7. [+1 bonus pt] OpenAI to describe clustering results: If you can further implement OpenAI’s API to describe your clustering results (e.g.,, asking ChatGPT to describe what is common amongst the clusters) then you will get one bonus point (your max assignment mark cannot exceed 15 pts including bonus). For ChatGPT API, use gpt-3.5turbo or newer model (newer model may be available if GPT-4.0 API is released before the assignment deadline).
Submission: 1) Produce an IPython Notebook (.ipynb file) detailing the analysis you performed to answer the questions based on your data set. 2) Produce a 3-page report explaining your response to each question for your data set and detailing the analysis you performed. When writing the report, make sure to explain for each step, what you are doing, why it is important, and the pros and cons of that approach.
Tools:
● Software: ○ Python Version 3.X is required for this assignment. Make sure that your Jupyter notebook runs on Google Colab (https://colab.research.google.com) portal. All libraries are allowed but here is a list of the major libraries you might consider: Numpy, Scipy, Sklearn, Matplotlib, Pandas, NLTK, OpenAI. ○ No other tool or software besides Python and its component libraries can be used to collect your data and touch the data files. For instance, using Microsoft Excel to clean the data is not allowed. Please dump your web-scraping results into a file, submit it with the assignment, and comment your web-scraping code in the notebook. ○ Upload the required data file to your notebook on Google Colab – for example, from google.colab import files uploaded = files.upload() ○ You are allowed to use any software for visualizing your course curricula (Tableau, Power BI), but you should use Python for everything else.

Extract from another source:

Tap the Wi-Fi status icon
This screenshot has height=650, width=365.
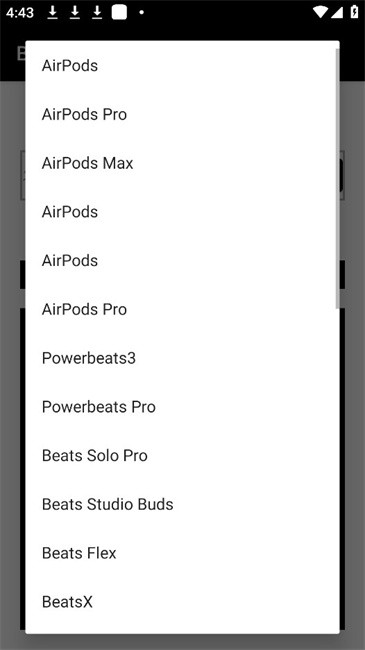320,12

● Required data files to be submitted: ○ webscraping_results_assignmnet3.csv: file to be submitted with the assignment ○ The notebook will be run using the local version of this data file. Do not save anything to file within the notebook and read it back.
● Auxiliary files: ○ Indeed_webscraping.ipynb: the code used to web-scrape job postings from Indeed webportal. Please modify this code for your own needs.

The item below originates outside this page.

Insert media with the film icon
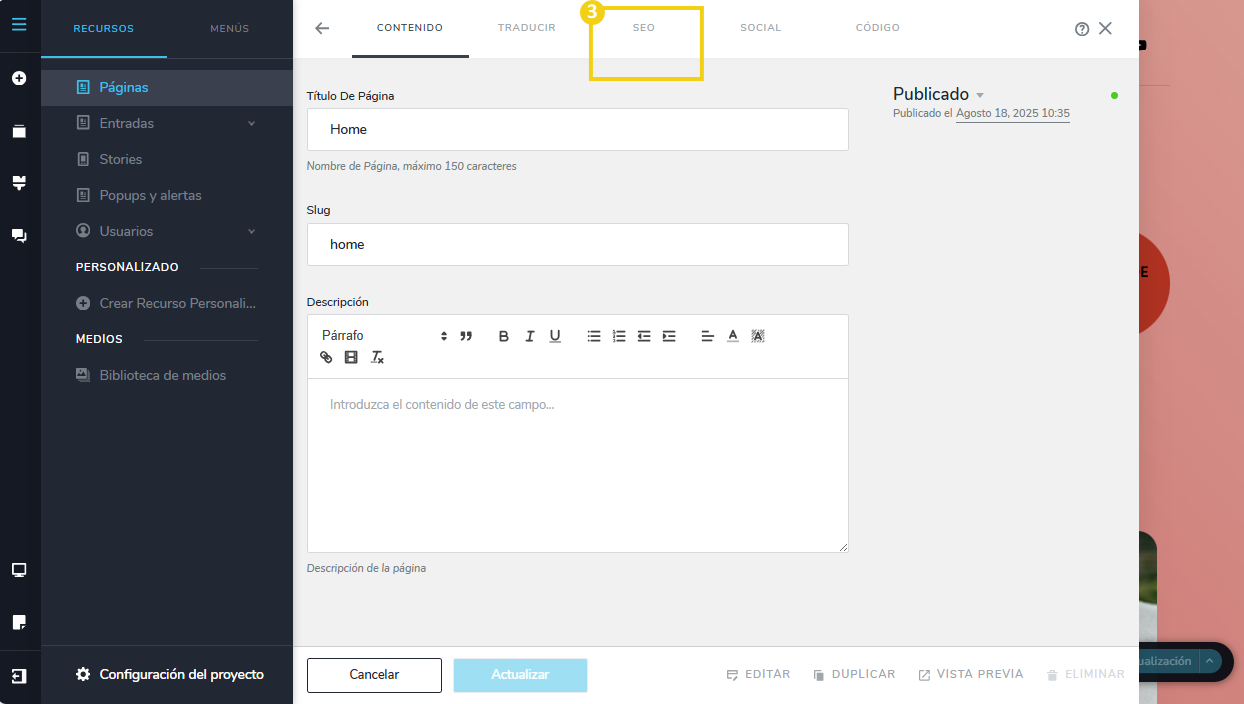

In order to get around Indeed’s anti-scraping service download geckodriver (HTTP API for Firefox and other Gecko browsers) from https://github.com/mozilla/geckodriver (Code>ReadMe>Downloads>Releases) or find your own alternative method. Note that geckodriver requires you to use Firefox or another Gecko based browser.
What to submit:
- Submit via Quercus a Jupyter (IPython) notebook containing your implementation and motivation for all the steps of the analysis with the following naming convention: lastname_studentnumber_assignment3.ipynb Make sure that you comment your code appropriately and describe each step in sufficient detail. Respect the above convention when naming your file, making sure that all letters are lowercase and underscores are used as shown. A program that cannot be evaluated because it varies from specifications will receive zero marks.
- Submit via Quercus a csv file with your web-scraping results with the following naming convention: webscraping_results_assignmnet3.csv
- Submit a report in PDF (up to 3 pages) including the findings from your analysis. Use the following naming conventions lastname_studentnumber_assignment3.pdf.